Proudfoot, however, makes an interesting play, positioning himself somewhere between Aquinas and these other religious theorist. In a sort of quasi-Wittgensteinian move, God in use has a function distinguishable from a referent and acquitted from being nonsensical. God’s very ineffability functions to produce a sense of otherness in His believers. How? Ineffability has a ritual and belief function determined by grammar. The grammatical backdrop inherent to theological paradigms provides the belief in God’s ineffability, and that ineffability functions as a catalyst for a belief in His mystery. In order to maintain a sense of the mysterious, theologians have included ineffability within their definition of God. Thus Aquinas says exactly what he means, and his characterization of God is not nonsensical.

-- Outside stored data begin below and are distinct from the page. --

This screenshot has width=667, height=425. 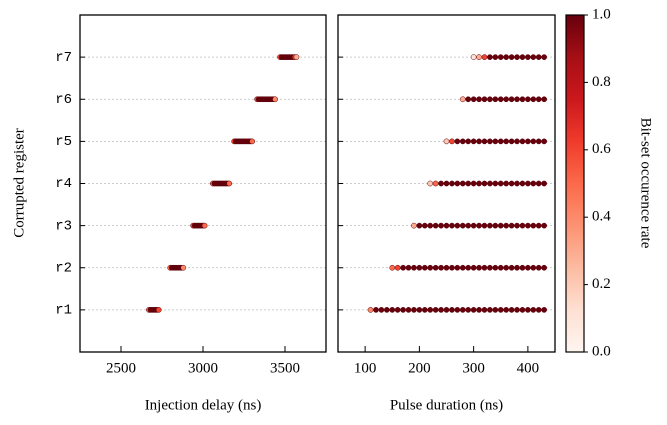 What do you see at coordinates (121, 368) in the screenshot?
I see `x-tick-label: 2500` at bounding box center [121, 368].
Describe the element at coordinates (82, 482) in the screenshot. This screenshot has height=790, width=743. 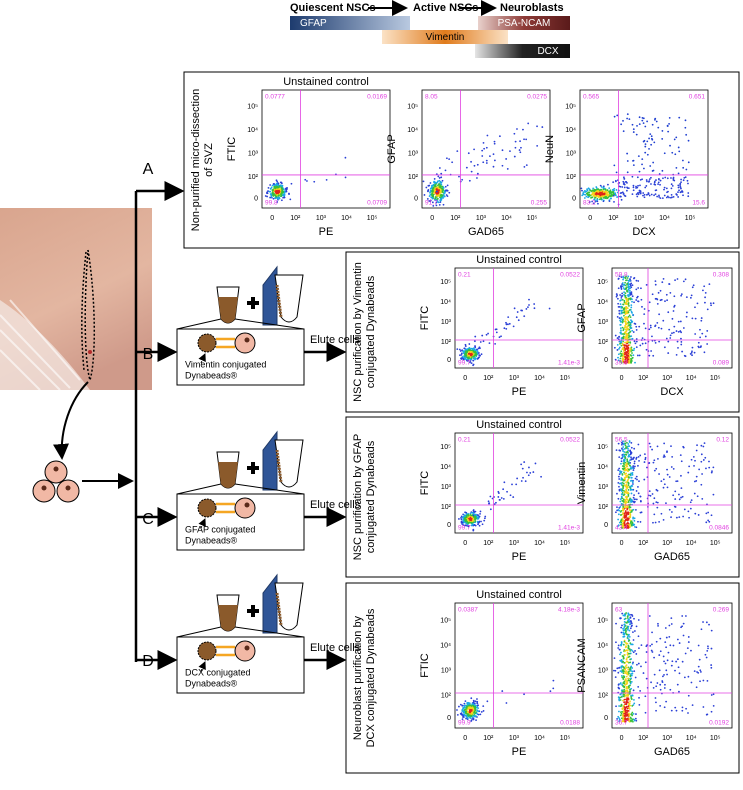
I see `cells` at that location.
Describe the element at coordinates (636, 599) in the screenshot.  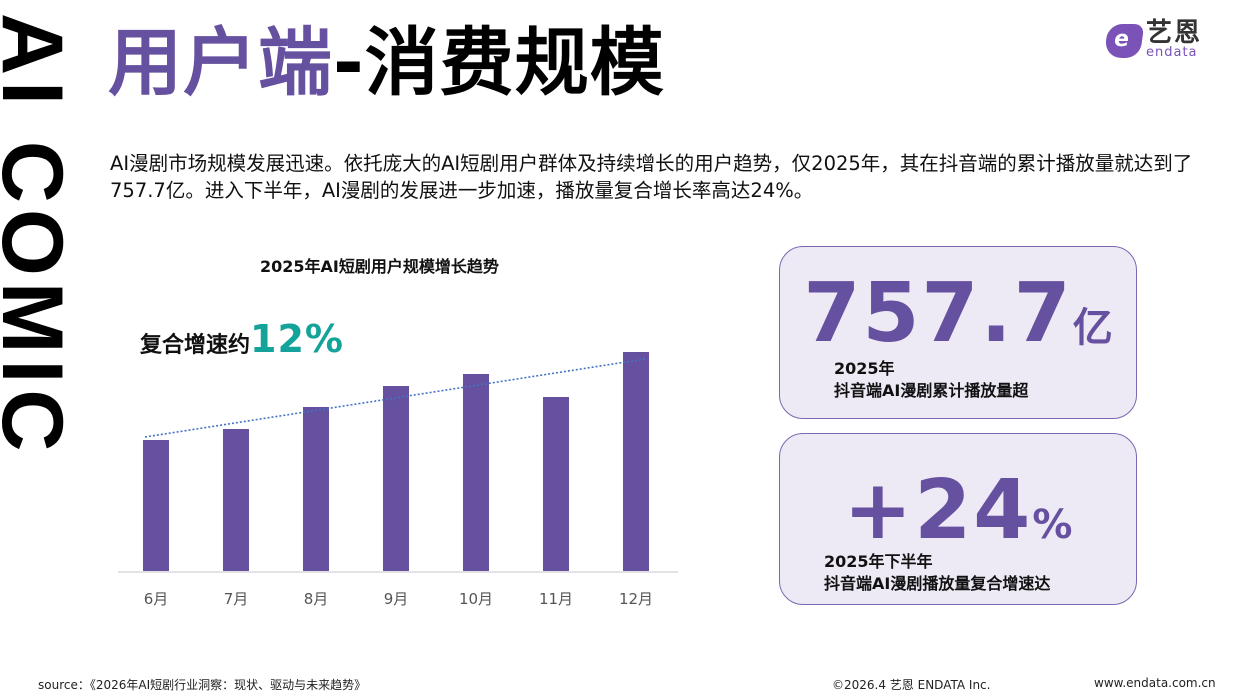
I see `x-axis-label: 12月` at that location.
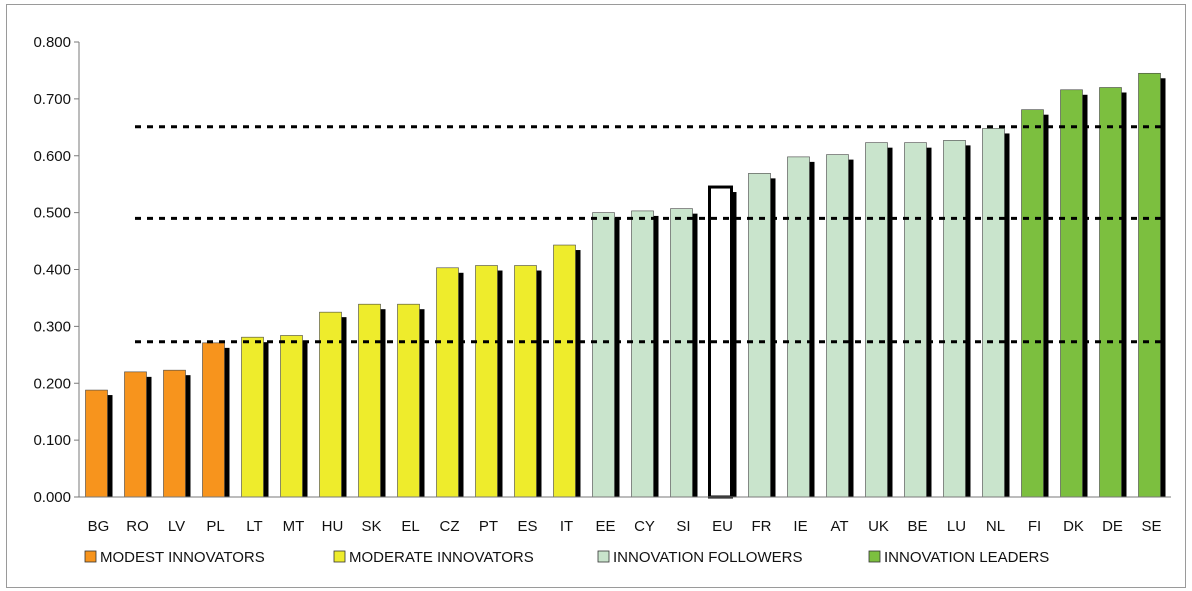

Whether Proudfoot is right is beyond me. Much needs to be said about Proudfoot’s sneaky psychological evaluation of our theologian’s motives. Likewise, much needs to be said about whether grammar can produce the meaning of ineffability independent of religious experience, or whether, as another option, a priori categories of God might be determined by Calvin’s sensus divinitatis. Really, the question is whether the ineffability of God can be reduced to linguistic categories in the way Nietzsche construes the “leaf is the cause of leaf” problem. When does language constitute and create categories and when does it not? What I can say is that his approach is symptomatic of all things philosophy of language in the past century. Or to put it differently, his approach is nifty and I kinda like it.